**Stored data:**
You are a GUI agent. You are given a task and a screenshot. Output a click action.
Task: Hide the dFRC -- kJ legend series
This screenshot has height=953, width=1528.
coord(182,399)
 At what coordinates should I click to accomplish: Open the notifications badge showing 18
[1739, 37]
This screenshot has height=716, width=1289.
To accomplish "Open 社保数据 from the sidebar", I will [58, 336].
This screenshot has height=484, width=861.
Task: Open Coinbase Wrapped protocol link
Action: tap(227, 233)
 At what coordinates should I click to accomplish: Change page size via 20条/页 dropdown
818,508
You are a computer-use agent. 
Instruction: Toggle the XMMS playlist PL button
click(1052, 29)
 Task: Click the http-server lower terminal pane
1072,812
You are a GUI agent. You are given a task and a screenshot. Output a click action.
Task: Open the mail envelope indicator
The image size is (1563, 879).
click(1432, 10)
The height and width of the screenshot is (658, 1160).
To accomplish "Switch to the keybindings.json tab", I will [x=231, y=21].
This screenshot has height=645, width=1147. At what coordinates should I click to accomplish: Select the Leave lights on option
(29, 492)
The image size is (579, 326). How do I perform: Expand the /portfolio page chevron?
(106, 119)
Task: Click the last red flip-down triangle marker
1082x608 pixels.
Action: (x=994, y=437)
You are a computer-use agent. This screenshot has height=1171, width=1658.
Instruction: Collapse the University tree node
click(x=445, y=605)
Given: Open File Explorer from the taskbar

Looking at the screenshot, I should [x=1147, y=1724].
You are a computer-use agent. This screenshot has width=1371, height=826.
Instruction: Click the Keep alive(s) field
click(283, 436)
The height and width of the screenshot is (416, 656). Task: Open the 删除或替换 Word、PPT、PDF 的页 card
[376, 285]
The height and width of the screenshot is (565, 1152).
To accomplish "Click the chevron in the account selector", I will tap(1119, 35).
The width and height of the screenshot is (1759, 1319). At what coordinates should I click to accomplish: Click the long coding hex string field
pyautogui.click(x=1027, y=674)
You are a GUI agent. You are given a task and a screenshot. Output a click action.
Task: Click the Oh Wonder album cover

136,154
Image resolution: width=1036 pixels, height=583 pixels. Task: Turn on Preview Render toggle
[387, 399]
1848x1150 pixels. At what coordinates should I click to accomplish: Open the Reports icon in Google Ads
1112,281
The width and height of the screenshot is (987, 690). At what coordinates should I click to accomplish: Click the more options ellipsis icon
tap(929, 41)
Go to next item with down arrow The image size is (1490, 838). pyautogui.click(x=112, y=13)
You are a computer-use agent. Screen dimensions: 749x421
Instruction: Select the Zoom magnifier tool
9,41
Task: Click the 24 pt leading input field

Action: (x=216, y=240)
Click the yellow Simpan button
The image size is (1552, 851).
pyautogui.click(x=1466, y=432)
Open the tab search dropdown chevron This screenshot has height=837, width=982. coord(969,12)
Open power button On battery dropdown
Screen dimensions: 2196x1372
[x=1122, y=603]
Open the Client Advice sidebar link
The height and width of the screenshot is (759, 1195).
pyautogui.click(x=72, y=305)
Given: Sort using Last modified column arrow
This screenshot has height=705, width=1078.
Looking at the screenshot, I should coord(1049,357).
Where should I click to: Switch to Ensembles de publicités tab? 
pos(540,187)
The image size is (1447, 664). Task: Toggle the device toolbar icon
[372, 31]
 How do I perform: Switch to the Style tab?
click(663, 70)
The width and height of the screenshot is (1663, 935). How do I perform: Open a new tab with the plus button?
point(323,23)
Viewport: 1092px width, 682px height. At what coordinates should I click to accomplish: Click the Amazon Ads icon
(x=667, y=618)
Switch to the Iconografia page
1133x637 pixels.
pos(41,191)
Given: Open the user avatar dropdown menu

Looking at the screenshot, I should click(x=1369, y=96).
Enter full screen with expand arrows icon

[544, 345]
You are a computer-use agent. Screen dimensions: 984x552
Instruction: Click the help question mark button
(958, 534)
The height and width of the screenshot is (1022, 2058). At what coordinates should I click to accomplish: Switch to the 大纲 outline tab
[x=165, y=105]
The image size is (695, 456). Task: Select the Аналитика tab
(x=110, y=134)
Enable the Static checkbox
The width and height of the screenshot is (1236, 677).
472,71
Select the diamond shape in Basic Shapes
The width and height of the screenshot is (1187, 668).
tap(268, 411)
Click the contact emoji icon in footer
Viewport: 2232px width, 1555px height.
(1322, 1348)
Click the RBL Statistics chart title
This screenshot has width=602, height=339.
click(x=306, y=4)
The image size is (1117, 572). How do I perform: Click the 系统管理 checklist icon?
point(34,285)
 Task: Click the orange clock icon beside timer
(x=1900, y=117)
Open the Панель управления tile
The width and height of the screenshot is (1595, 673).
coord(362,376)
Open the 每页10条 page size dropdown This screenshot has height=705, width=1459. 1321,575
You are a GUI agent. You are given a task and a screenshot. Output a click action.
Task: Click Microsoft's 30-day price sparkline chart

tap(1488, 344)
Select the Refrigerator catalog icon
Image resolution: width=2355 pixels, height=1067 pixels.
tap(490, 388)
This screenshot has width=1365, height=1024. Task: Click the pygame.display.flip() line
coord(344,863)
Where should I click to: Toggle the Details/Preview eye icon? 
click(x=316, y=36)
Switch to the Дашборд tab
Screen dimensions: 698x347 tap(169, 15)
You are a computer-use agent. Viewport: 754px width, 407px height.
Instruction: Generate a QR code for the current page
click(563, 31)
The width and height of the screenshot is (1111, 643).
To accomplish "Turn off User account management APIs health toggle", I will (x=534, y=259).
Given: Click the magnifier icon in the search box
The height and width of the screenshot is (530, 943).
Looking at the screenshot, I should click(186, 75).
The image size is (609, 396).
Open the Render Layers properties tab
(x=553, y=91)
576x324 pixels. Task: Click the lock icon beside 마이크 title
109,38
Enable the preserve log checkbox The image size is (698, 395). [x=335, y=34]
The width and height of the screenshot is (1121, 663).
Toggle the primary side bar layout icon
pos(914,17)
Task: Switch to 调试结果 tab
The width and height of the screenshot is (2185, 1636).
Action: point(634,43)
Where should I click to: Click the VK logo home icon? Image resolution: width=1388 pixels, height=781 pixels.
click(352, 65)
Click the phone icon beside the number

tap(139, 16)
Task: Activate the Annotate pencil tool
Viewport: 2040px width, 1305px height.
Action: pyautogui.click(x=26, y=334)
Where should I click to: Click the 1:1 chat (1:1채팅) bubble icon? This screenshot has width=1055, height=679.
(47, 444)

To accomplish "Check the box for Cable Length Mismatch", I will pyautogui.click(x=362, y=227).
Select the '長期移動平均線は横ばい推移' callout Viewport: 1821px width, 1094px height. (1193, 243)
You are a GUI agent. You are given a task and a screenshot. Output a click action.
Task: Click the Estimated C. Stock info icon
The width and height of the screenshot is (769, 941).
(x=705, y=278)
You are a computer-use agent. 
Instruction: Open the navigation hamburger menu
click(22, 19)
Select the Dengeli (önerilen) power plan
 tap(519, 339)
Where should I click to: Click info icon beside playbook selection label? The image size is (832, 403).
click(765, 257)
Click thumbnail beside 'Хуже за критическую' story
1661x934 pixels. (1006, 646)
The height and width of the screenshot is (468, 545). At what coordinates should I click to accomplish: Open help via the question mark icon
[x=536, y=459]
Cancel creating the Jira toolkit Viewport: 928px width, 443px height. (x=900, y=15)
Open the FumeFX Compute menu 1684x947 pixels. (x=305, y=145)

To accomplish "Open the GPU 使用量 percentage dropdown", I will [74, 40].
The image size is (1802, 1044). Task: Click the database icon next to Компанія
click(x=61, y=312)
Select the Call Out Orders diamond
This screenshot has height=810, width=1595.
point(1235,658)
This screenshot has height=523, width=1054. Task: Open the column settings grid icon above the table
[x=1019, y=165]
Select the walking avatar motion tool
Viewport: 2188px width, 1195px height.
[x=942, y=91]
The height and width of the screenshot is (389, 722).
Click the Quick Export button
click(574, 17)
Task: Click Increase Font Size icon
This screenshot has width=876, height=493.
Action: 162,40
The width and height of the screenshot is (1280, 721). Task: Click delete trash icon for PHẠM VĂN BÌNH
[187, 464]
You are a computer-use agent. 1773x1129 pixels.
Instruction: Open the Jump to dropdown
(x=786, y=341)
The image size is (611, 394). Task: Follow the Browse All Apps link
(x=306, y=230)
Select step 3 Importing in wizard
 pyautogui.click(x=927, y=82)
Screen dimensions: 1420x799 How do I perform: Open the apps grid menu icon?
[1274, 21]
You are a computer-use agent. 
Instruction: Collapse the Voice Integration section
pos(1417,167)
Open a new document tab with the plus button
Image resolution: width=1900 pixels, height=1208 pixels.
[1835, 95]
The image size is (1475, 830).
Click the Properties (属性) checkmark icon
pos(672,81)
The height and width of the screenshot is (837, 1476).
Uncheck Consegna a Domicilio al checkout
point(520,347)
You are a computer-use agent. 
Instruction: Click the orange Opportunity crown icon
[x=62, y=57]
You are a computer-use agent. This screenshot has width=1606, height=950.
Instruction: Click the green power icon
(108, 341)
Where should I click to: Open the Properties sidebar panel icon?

**Task objective:** The lines from the top of the data above down to the line containing "Task: Open the mail envelope indicator" are to be copied exactly; no other line should appear.

**Worked solution:**
You are a GUI agent. You are given a task and a screenshot. Output a click action.
Task: Hide the dFRC -- kJ legend series
This screenshot has height=953, width=1528.
coord(182,399)
 At what coordinates should I click to accomplish: Open the notifications badge showing 18
[1739, 37]
This screenshot has height=716, width=1289.
To accomplish "Open 社保数据 from the sidebar", I will [58, 336].
This screenshot has height=484, width=861.
Task: Open Coinbase Wrapped protocol link
Action: tap(227, 233)
 At what coordinates should I click to accomplish: Change page size via 20条/页 dropdown
818,508
You are a computer-use agent. 
Instruction: Toggle the XMMS playlist PL button
click(1052, 29)
 Task: Click the http-server lower terminal pane
1072,812
You are a GUI agent. You are given a task and a screenshot. Output a click action.
Task: Open the mail envelope indicator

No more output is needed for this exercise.